Я взяла всё это, вместе с необузданной потребностью в его прикосновениях, его внимании и его сердце, — которое, скорее всего, всё ещё принадлежало другой, — и закрыла ящик.
Отношения между Защитником и Истиннорождённой были строго запрещены. Почему? Я понятия не имела, но догадывалась, что причина, по которой это объяснение было неизвестно, заключалось в том, что я была единственной Инстиннорождённой, оставшейся в живых.
Я закрыла ящик, который назвала просто "ЗЕЙН", и вышла из душа в наполненную паром ванную. Завернувшись в полотенце, я наклонилась вперёд и провела ладонью по запотевшему стеклу.
В поле зрения появилось моё отражение. Как бы близко я ни была, черты моего лица были немного расплывчатыми. Моя обычно оливковая кожа, благодаря сицилийским корням моей мамы, была бледнее, чем обычно, что заставляло мои карие глаза казаться темнее и больше. Кожа вокруг них была опухшей и потемневшей. Нос всё ещё был скошен в сторону, а рот казался слишком большим для моего лица.
Я выглядела точно так же, как в тот вечер, когда мы с Зейном покинули эту квартиру и отправились в дом сенатора Фишера в надежде найти Мишу или доказательства того, где он находится.
Но теперь я чувствовала себя иначе.
Как же так, во мне не было никакого заметного физического проявления всего, что изменилось?
У моего отражения в зеркале не было ответа, но когда я отвернулась, я вымолвила единственное, что имело значение:
— Я справлюсь, — прошептала я, а потом повторила громче: — я справлюсь.
ГЛАВА 2
С мокрыми волосам и, скорее всего, в полном беспорядке, я сидела на кухонном островке, постукивая босыми ногами, разглядывая голые стены и потягивая апельсиновый сок.
Квартира Зейна была невероятно пуста, напоминая мне о постановочном доме.

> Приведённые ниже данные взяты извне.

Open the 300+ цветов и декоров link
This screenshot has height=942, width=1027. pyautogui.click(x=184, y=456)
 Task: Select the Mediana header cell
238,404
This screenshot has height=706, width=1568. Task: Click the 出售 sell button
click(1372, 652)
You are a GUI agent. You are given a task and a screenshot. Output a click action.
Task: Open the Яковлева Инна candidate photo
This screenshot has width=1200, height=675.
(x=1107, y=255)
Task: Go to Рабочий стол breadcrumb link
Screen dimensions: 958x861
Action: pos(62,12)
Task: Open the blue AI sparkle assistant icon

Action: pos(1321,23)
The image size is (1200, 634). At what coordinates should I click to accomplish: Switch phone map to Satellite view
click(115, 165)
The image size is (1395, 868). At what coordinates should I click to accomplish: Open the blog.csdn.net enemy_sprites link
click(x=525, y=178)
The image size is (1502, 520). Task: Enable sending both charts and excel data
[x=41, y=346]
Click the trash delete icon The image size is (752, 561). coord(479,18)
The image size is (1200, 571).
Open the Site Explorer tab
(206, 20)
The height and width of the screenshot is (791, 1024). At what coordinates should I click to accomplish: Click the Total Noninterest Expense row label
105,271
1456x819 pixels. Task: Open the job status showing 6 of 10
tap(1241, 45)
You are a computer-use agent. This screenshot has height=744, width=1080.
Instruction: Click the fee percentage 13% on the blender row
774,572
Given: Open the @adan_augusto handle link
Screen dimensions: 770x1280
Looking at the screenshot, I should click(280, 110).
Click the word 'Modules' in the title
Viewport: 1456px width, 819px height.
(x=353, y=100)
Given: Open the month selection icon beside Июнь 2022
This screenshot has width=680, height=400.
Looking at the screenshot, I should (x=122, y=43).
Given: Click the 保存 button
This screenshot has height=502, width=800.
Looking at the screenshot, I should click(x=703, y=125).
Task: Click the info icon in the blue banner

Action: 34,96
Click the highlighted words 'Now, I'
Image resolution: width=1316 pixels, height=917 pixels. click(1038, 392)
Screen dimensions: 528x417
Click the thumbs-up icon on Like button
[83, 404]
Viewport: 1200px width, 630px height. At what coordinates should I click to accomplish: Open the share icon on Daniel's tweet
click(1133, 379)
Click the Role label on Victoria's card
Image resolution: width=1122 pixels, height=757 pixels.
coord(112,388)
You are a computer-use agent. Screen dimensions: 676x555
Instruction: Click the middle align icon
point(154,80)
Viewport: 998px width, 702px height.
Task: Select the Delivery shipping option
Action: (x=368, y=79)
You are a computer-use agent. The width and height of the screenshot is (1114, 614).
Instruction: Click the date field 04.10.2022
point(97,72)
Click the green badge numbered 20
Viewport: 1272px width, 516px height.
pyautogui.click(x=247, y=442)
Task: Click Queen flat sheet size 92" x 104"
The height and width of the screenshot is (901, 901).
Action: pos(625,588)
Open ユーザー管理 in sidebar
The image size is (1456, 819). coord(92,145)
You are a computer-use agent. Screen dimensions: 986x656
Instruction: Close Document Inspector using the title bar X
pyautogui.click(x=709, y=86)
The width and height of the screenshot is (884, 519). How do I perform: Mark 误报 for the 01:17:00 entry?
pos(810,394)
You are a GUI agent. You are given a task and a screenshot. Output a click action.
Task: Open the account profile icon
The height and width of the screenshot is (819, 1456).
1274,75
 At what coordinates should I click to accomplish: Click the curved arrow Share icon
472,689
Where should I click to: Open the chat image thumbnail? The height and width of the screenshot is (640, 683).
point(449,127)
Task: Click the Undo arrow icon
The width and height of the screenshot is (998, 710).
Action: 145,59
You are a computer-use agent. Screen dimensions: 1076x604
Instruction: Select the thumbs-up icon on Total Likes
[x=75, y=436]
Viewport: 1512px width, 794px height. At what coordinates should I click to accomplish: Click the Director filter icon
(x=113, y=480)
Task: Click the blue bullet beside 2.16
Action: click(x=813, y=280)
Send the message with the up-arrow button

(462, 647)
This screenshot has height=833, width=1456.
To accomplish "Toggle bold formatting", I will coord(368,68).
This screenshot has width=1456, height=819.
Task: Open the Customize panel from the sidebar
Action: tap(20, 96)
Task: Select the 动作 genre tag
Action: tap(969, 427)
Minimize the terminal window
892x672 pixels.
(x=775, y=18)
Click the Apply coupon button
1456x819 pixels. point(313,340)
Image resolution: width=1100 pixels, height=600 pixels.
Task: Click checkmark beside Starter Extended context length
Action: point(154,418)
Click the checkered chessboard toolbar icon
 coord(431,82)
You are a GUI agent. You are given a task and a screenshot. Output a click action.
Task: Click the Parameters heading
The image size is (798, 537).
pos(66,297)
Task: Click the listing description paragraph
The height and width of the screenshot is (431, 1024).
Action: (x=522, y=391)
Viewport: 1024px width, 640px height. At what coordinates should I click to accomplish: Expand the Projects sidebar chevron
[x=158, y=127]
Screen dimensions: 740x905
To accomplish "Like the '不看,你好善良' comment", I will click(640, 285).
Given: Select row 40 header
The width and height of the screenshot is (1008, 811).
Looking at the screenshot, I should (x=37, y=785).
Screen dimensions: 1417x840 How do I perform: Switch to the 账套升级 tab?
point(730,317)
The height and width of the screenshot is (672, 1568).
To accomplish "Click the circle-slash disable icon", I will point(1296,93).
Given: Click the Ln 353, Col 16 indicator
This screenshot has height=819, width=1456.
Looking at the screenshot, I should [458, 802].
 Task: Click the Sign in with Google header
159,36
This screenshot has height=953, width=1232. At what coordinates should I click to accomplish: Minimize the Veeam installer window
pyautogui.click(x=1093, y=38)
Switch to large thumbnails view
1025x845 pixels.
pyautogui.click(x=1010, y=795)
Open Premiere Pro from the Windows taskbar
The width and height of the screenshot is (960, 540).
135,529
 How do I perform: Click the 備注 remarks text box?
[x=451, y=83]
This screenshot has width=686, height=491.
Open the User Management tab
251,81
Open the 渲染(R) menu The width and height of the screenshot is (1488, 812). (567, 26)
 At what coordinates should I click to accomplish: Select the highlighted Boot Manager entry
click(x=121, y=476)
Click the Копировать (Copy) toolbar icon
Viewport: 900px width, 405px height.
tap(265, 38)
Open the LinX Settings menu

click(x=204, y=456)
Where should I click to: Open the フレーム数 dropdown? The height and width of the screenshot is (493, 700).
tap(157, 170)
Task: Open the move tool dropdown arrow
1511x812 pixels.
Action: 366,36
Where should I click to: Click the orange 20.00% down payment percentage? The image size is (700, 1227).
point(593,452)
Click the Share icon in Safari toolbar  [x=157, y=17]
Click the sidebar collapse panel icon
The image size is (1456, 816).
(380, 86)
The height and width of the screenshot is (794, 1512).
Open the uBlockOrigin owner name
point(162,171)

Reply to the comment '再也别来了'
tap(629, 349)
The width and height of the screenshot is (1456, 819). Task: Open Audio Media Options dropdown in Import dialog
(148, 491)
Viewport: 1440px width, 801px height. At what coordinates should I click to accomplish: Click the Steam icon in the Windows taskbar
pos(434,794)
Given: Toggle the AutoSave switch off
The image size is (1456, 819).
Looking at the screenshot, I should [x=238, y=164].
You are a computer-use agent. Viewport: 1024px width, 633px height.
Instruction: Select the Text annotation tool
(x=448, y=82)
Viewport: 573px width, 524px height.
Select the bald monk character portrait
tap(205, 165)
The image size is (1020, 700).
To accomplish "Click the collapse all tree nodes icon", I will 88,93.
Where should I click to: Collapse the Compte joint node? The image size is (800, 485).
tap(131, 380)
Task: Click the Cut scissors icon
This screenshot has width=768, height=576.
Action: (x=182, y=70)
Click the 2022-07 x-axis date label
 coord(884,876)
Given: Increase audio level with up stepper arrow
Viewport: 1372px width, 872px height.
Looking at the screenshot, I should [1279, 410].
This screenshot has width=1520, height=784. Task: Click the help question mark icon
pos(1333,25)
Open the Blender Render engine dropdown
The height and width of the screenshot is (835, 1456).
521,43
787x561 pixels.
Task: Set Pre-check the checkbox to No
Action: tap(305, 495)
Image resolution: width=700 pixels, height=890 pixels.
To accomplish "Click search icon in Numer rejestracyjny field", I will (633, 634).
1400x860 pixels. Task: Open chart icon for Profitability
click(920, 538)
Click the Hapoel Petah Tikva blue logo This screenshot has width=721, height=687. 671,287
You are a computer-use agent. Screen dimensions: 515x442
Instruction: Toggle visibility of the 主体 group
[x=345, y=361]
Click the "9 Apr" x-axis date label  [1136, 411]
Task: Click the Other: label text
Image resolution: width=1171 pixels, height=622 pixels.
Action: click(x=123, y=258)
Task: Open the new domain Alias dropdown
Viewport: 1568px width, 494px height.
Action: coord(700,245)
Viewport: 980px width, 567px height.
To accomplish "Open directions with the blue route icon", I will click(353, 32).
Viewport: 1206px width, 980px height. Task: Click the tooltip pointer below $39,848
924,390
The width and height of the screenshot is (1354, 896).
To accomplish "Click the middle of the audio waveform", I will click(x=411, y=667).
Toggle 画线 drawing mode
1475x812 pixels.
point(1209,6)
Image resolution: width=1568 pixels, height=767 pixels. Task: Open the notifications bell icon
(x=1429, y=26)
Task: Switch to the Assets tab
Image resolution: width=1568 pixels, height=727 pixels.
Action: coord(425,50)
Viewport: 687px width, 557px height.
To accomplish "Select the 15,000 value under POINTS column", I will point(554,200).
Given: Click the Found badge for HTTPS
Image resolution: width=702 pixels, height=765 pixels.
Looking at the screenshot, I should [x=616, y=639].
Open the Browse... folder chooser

Кроме моих чёрных армейских ботинок, которые стояли у двери лифта, никаких личных вещей здесь не было. Если за личные вещи не считать боксёрскую грушу, висящую в углу, и синие маты, прислонённые к стене. У меня ничего не было.
Мягкое кремовое одеяло было аккуратно сложено и накинуто на серый диван, и вуаля, картина маслом готова. На кухонном столе не осталось ни одного стакана, а в раковине — ни одной тарелки. Единственная комната, которая отдалённо напоминала спальню, где кто-то жил, была моей, да и только потому, что мои чемоданы были раскрыты, а одежда разбросана по всей комнате.
Может быть, всё дело в современном дизайне, и именно он добавлял холодности. Цементные полы и большие металлические вентиляторы, которые тихо вращались на открытых металлических балках, не добавляли никакого тепла в открытое и воздушное пространство. Как и окна от пола до потолка, которые вероятней всего были тонированными, поскольку просачивающийся сквозь них солнечный свет не вызывал у меня желания выколоть глаза.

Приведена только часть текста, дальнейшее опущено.